Work to be completed: For every entry below, retype it exactly as it reads.

Source records:
========================================================================
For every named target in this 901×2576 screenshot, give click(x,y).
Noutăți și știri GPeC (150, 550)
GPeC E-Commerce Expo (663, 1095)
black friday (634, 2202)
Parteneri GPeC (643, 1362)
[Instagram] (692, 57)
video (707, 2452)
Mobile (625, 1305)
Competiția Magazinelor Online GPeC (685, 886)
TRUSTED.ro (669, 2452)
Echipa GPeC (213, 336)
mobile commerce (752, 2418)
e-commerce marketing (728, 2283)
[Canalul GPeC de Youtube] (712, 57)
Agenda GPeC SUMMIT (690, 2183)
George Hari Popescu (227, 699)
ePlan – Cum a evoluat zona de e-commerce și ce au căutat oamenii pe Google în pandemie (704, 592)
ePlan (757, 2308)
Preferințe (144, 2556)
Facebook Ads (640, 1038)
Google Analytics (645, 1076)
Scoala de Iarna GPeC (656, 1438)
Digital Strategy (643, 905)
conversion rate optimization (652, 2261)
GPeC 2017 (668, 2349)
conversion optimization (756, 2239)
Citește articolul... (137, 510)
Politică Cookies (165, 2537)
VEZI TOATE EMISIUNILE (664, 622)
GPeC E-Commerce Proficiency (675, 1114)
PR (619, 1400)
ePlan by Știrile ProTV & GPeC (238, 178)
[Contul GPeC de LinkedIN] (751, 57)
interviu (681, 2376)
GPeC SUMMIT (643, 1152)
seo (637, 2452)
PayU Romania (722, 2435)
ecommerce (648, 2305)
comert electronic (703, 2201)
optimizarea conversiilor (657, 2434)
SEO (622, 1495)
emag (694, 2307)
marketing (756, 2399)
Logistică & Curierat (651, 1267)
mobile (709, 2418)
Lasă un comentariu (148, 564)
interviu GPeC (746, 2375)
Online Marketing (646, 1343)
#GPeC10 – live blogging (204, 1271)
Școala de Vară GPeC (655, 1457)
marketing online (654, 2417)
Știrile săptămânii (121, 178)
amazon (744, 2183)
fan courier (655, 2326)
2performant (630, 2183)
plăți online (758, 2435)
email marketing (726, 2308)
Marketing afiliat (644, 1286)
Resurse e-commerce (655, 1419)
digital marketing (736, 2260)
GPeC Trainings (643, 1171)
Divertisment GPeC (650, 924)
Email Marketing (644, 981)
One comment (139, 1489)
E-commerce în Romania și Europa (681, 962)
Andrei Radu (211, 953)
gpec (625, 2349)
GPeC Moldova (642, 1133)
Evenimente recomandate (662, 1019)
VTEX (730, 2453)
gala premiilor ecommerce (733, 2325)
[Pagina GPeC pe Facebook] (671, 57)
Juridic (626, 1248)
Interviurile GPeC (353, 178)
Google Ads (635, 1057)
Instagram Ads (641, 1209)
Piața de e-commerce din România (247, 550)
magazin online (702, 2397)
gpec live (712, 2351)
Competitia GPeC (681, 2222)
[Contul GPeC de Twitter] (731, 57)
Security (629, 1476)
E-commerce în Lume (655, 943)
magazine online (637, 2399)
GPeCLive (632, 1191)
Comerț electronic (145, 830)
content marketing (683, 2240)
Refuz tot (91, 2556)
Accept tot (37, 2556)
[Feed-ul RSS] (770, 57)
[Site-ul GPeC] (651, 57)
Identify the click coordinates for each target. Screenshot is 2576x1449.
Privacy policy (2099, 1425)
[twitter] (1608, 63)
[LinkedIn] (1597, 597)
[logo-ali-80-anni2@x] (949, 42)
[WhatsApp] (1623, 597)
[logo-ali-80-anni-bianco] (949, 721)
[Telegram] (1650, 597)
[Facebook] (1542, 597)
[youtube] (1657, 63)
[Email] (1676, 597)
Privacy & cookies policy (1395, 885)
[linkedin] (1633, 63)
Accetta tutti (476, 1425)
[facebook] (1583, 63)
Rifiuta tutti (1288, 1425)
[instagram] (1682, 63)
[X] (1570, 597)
========================================================================
Written answer:
For every named target in this 901×2576 screenshot, give click(x,y).
Noutăți și știri GPeC (150, 550)
GPeC E-Commerce Expo (663, 1095)
black friday (634, 2202)
Parteneri GPeC (643, 1362)
[Instagram] (692, 57)
video (707, 2452)
Mobile (625, 1305)
Competiția Magazinelor Online GPeC (685, 886)
TRUSTED.ro (669, 2452)
Echipa GPeC (213, 336)
mobile commerce (752, 2418)
e-commerce marketing (728, 2283)
[Canalul GPeC de Youtube] (712, 57)
Agenda GPeC SUMMIT (690, 2183)
George Hari Popescu (227, 699)
ePlan – Cum a evoluat zona de e-commerce și ce au căutat oamenii pe Google în pandemie (704, 592)
ePlan (757, 2308)
Preferințe (144, 2556)
Facebook Ads (640, 1038)
Google Analytics (645, 1076)
Scoala de Iarna GPeC (656, 1438)
Digital Strategy (643, 905)
conversion rate optimization (652, 2261)
GPeC 2017 (668, 2349)
conversion optimization (756, 2239)
Citește articolul... (137, 510)
Politică Cookies (165, 2537)
VEZI TOATE EMISIUNILE (664, 622)
GPeC E-Commerce Proficiency (675, 1114)
PR (619, 1400)
ePlan by Știrile ProTV & GPeC (238, 178)
[Contul GPeC de LinkedIN] (751, 57)
interviu (681, 2376)
GPeC SUMMIT (643, 1152)
seo (637, 2452)
PayU Romania (722, 2435)
ecommerce (648, 2305)
comert electronic (703, 2201)
optimizarea conversiilor (657, 2434)
SEO (622, 1495)
emag (694, 2307)
marketing (756, 2399)
Logistică & Curierat (651, 1267)
mobile (709, 2418)
Lasă un comentariu (148, 564)
interviu GPeC (746, 2375)
Online Marketing (646, 1343)
#GPeC10 – live blogging (204, 1271)
Școala de Vară GPeC (655, 1457)
marketing online (654, 2417)
Știrile săptămânii (121, 178)
amazon (744, 2183)
fan courier (655, 2326)
2performant (630, 2183)
plăți online (758, 2435)
email marketing (726, 2308)
Marketing afiliat (644, 1286)
Resurse e-commerce (655, 1419)
digital marketing (736, 2260)
GPeC Trainings (643, 1171)
Divertisment GPeC (650, 924)
Email Marketing (644, 981)
One comment (139, 1489)
E-commerce în Romania și Europa (681, 962)
Andrei Radu (211, 953)
gpec (625, 2349)
GPeC Moldova (642, 1133)
Evenimente recomandate (662, 1019)
VTEX (730, 2453)
gala premiilor ecommerce (733, 2325)
[Pagina GPeC pe Facebook] (671, 57)
Juridic (626, 1248)
Interviurile GPeC (353, 178)
Google Ads (635, 1057)
Instagram Ads (641, 1209)
Piața de e-commerce din România (247, 550)
magazin online (702, 2397)
gpec live (712, 2351)
Competitia GPeC (681, 2222)
[Contul GPeC de Twitter] (731, 57)
Security (629, 1476)
E-commerce în Lume (655, 943)
magazine online (637, 2399)
GPeCLive (632, 1191)
Comerț electronic (145, 830)
content marketing (683, 2240)
Refuz tot (91, 2556)
Accept tot (37, 2556)
[Feed-ul RSS] (770, 57)
[Site-ul GPeC] (651, 57)
Identify the click coordinates for each target. Screenshot is 2576x1449.
Privacy policy (2099, 1425)
[twitter] (1608, 63)
[LinkedIn] (1597, 597)
[logo-ali-80-anni2@x] (949, 42)
[WhatsApp] (1623, 597)
[logo-ali-80-anni-bianco] (949, 721)
[Telegram] (1650, 597)
[Facebook] (1542, 597)
[youtube] (1657, 63)
[Email] (1676, 597)
Privacy & cookies policy (1395, 885)
[linkedin] (1633, 63)
Accetta tutti (476, 1425)
[facebook] (1583, 63)
Rifiuta tutti (1288, 1425)
[instagram] (1682, 63)
[X] (1570, 597)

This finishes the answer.